Ich war ein sehr lebhaftes Kind und genoss eine schöne Kindheit. Da meine Mutter gläubig war, durfte ich schon früh Geschichten über Gott und Jesus hören und besuchte auch regelmässig die Sonntagschule. Schon als Kind entschied ich mich für Jesus.
Im Alter von 11 Jahren traf mich dann ein harter Schicksalsschlag: Mein Vater, den ich sehr gern hatte, fiel von einer Leiter in unserem Garten und starb kurz danach an seinen Verletzungen. Da ich noch vor dem Arzt an der Unfallstelle war, sah ich meinen Vater in seinem Blut am Boden liegen. Dieses Bild prägte sich tief in mir ein. Für mich war der Tod meines Vaters sehr schlimm, da ich zu ihm eine engere Beziehung hatte als zu meiner Mutter.
Da ich Gottes Handeln nicht verstand, begann ich gegen ihn zu rebellieren. Ich wollte nichts mehr von Gott wissen und entfernt mich immer mehr von ihm.

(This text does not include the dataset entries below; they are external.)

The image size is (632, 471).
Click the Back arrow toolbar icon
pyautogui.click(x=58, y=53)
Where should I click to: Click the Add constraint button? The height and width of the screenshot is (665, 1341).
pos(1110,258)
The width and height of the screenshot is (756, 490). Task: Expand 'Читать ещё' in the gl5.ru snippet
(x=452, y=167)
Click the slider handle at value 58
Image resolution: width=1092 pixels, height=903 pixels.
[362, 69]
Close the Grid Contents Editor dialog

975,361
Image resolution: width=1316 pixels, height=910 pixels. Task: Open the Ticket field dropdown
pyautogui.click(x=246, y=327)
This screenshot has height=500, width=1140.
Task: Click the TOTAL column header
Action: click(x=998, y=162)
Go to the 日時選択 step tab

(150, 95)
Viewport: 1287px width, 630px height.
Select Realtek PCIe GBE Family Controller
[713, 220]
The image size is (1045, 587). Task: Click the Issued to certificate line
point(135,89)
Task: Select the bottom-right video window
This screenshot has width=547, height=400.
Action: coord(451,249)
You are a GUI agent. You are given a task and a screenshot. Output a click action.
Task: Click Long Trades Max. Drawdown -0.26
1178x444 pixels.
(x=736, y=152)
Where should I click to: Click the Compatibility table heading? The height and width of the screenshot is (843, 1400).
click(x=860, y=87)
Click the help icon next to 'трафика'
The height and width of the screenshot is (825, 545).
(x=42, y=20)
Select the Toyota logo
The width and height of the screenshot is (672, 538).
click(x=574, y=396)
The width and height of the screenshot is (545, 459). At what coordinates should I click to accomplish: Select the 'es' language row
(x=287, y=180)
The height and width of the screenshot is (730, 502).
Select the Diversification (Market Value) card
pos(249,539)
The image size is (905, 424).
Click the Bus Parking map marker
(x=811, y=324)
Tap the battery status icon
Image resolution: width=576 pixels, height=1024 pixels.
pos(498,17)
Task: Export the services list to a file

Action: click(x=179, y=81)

Während der Pubertätszeit stritt ich oft mit meiner Mutter. Ich empfand es als ungerecht, wenn ich nicht mit Kollegen in den Ausgang gehen durfte und hatte das Gefühl, etwas im Leben zu verpassen. Ich schloss mich dann einer Gruppe Jugendlicher an. Dass sie ab und zu gegen das Gesetz verstiessen und fremdes Eigentum demolierten, fand ich nicht gut, aber das Gefühl dazu zu gehören war mir in diesem Moment wichtiger.
Als ich mit ca. 20 Jahren meine Ausbildung absolvierte, lebte ich mit zwei Freundinnen in einer Wohngemeinschaft. Eines Tages wurden jedoch eine der beiden in einem schweren Autounfall aus dem Leben gerissen. Dies traf mich sehr. Die Erinnerung an den Tod meines Vaters kamen wieder in mir hoch. Bis zu diesem Zeitpunkt hatte ich den Tod meines Vaters nämlich immer verdrängt. Zudem litt ich auch an Minderwertigkeitsgefühlen und depressiven Gedanken.
In dieser Phase begann ich mich immer mehr für okkulte Praktiken zu interessieren: Ich fing an zu Pendeln und las Texte über Hypnose und Gläserrücken. Je mehr ich mich mit diesen Dingen beschäftigte, desto mehr kam ich jedoch in Angstzustände. Ich erwachte manchmal in der Nacht und hatte Panikattacken. Wenn ich im Auto unterwegs war, kam es vor, dass ich in mir eine Stimme hörte, die zu mir sagte, dass ich in der nächsten Kurve geradeaus in einen Baum fahren soll.
Es ging mir immer schlechter. Irgendwann entschloss ich mich, mit allem Schluss zu machen. Ich besorgte mir viele Schlaftabletten, holte mir ein Glass Wasser und wollte es hinter mich bringen. In diesem Moment überkam mich jedoch der Eindruck, dass mein Handeln von Gott nicht gutgeheissen wird. Die Angst vor den möglichen Folgen brachte mich davon ab, mich selbst umzubringen.
Ich realisierte, dass Gott mein Leben und nicht meinen Tod wollte. Für mich bedeutete das damals das Licht am Ende des Tunnels! Aber auch meine Mutter und deren Freundin waren mir eine große Stütze und Hilfe. Sie beteten für mich, wenn ich selber nicht die Kraft dazu hatte, oder lasen mit mir in der Bibel. In dieser Zeit durfte ich erfahren, wie Gott die Leere in meinem Herzen wieder füllte. Er trug mich durch diese schwere Krise hindurch und gab mir wieder neuen Lebensmut und auch wieder inneren Frieden. Ich durfte merken, dass mich Gott, obwohl ich ihm davongelaufen war, nie aus den Augen gelassen hatte. Auch begriff ich, dass Gott mich genau so liebt, wie ich bin und dass ich, wie jeder Mensch auch, einzigartig geschaffen bin. Die erneuerte Beziehung mit Gott veränderte mein Leben total.
Ich weiss natürlich, dass das Leben mit Gott nicht nur aus Sonnenschein und Glück besteht, sondern es gibt noch heute viele Situationen, die ich nicht verstehen kann und die mich niederdrücken. Aber immer wenn wieder Stürme in meinem Leben toben und Problem mich zu erdrücken drohen, halte ich daran fest, dass Gott mich umgibt und mich beschützt mit seiner liebenden Hand.